* [Quelltext]
Wer würde sich nicht geehrt fühlen, einen so bedeutenden Vorfahren in seiner Familie zu haben? Ich selbst war fast sechs Jahre alt, als mein Großvater kurz vor Weihnachten 1954, im stolzen Alter von 89 Jahren, in unserer gemeinsamen Wohnung verstarb, umgeben von seiner Familie.
Ich erinnere mich daran, wie er täglich in seinem weißen Kittel die zwei Stockwerke von unserer Wohnung hinab in seine Firma im Erdgeschoss ging. Wir Kinder überholten ihn oft auf den Treppen zu seiner Werkstatt, indem wir die letzten Stufen in einem Sprung hinuntersprangen, was ihm nicht gefiel.
Auf die Frage, ob unser Großvater auch mit uns Kindern spielte, muss ich leider verneinen. Mein Bruder und ich, die wir nur ein Jahr auseinander waren, hatten uns gegenseitig als Spielpartner. Wenn überhaupt, dann spielten wir mit unserer Großmutter, aber nie mit unserem Großvater. Es war eben eine andere Zeit.
Die Familienfeste mit unseren Großeltern, wie etwa ihre Goldene Hochzeit, feierten wir im Wohnzimmer unserer großen Wohnung. Dort stand eine alte, handbemalte Stehlampe, auf deren Schirm eine farbige Postkutsche mit Pferden, Reitern und Mitreisenden abgebildet war – ein Stolz meines Opas. Diese Lampe überlebte allerdings nicht lange, denn mein Bruder und ich stießen sie eines Tages im Spiel um, und der Schirm zerschellte an einer Tischecke. Meine Mutter blieb die Luft weg, und die Folgen für uns möchte ich lieber nicht beschreiben.
Im Badezimmer stand eine alte Kugelwaschmaschine aus den 1920er Jahren, die fast täglich lief. Der freilaufende Keilriemen machte es für uns Kinder verboten, das Bad zu betreten – ein Zustand, der aus heutiger Sicht völlig unvorstellbar ist. Der Kupferkessel sah beeindruckend aus, besonders wenn er frisch geputzt war.
In der gemeinsamen Küche hing ein altes Haustelefon, das direkt mit der Firma verbunden war. Es ersparte das ständige Treppauf und Treppab.

Einträge zum Auffinden von Wörtern und Elementen
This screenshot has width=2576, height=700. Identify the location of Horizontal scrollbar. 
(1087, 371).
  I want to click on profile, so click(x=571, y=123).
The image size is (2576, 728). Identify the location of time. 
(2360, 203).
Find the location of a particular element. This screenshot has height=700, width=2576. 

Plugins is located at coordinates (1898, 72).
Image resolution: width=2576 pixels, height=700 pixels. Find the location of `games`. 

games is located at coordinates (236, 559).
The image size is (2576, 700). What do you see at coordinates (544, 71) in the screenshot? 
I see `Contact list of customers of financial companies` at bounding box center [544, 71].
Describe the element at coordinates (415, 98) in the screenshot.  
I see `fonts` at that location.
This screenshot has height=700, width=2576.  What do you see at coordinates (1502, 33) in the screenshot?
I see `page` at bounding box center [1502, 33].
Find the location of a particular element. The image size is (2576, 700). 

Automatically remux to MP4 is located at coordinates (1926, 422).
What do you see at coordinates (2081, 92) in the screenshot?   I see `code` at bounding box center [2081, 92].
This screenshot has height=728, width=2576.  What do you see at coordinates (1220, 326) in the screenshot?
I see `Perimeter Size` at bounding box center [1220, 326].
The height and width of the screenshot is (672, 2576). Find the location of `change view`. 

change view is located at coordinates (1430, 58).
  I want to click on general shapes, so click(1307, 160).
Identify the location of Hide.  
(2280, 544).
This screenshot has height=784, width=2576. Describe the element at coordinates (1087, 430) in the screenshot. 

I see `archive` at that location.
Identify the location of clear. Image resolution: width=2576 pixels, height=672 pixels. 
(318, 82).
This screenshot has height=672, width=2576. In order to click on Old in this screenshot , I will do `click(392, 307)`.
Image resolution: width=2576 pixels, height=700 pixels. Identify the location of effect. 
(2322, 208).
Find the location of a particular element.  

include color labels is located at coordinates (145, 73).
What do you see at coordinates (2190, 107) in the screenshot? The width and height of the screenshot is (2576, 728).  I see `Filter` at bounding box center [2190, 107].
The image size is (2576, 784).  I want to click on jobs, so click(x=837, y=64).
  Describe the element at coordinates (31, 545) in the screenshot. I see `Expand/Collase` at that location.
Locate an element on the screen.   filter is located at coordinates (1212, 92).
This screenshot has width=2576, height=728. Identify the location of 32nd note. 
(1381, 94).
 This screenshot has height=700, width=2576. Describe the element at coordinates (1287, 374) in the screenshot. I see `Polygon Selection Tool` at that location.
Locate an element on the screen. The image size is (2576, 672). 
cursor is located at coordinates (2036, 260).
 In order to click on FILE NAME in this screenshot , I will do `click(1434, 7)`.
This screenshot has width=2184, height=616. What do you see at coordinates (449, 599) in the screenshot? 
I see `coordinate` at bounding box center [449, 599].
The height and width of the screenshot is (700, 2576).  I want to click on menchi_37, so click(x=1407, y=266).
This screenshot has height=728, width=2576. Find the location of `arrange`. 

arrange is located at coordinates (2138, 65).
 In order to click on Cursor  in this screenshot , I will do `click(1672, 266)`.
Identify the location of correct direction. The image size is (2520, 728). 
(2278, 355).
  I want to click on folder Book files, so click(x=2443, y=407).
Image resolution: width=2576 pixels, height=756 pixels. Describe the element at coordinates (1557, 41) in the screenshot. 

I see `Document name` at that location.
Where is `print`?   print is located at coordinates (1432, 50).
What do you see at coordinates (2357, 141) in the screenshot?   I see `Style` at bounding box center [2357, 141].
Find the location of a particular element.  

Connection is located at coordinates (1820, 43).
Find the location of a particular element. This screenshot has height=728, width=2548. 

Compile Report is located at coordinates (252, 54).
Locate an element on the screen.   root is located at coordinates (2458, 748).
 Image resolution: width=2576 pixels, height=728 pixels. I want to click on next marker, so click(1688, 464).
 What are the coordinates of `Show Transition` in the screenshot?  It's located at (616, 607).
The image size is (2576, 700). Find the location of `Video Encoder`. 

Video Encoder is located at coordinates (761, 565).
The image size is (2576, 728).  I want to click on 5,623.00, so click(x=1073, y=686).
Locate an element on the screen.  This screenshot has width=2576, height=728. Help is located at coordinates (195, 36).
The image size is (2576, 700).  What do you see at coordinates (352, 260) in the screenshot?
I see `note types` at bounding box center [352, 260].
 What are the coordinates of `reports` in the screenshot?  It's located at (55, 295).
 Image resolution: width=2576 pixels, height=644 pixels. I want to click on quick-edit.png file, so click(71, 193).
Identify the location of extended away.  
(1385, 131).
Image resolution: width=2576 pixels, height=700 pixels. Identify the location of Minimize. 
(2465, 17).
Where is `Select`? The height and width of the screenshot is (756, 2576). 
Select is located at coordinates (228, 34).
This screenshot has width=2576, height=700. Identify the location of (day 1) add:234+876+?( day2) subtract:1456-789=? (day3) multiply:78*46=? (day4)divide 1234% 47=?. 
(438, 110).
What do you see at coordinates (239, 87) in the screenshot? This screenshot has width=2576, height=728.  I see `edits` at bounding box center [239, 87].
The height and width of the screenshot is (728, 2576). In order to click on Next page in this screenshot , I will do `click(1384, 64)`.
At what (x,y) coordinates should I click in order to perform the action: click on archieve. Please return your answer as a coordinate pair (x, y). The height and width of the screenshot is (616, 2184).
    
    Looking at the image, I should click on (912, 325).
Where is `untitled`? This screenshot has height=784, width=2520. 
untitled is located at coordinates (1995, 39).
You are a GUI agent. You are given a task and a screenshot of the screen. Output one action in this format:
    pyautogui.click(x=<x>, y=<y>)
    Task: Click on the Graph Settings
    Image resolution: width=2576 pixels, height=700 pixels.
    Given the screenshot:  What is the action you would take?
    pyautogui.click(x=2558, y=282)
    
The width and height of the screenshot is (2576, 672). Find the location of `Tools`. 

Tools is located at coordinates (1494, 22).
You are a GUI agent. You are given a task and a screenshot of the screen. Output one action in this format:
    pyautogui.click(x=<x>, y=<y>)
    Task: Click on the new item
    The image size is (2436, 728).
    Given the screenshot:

* [Auftrag A] Prüfen Sie, ob die folgenden Aussagen mit den Erinnerungen an den Großvater übereinstimmen. Beantworten Sie jede mit Ja oder Nein und zitieren Sie die entscheidenden Worte wörtlich: (i) Der Großvater starb kurz vor Weihnachten 1954 im Alter von 89 Jahren. (ii) Der Großvater spielte oft mit den Kindern. (iii) Die Kinder durften das Badezimmer jederzeit betreten.
* [Auftrag B] Schreiben Sie aus den Erinnerungen an den Großvater den Abschnitt ab, der mit den Worten "Im Badezimmer stand" beginnt, und hören Sie nach den Worten "frisch geputzt war." auf.

* [Fertige Antwort A]
(i) Ja: „kurz vor Weihnachten 1954, im stolzen Alter von 89 Jahren“
(ii) Nein: „aber nie mit unserem Großvater“
(iii) Nein: „machte es für uns Kinder verboten, das Bad zu betreten“

* [Fertige Antwort B]
Im Badezimmer stand eine alte Kugelwaschmaschine aus den 1920er Jahren, die fast täglich lief. Der freilaufende Keilriemen machte es für uns Kinder verboten, das Bad zu betreten – ein Zustand, der aus heutiger Sicht völlig unvorstellbar ist. Der Kupferkessel sah beeindruckend aus, besonders wenn er frisch geputzt war.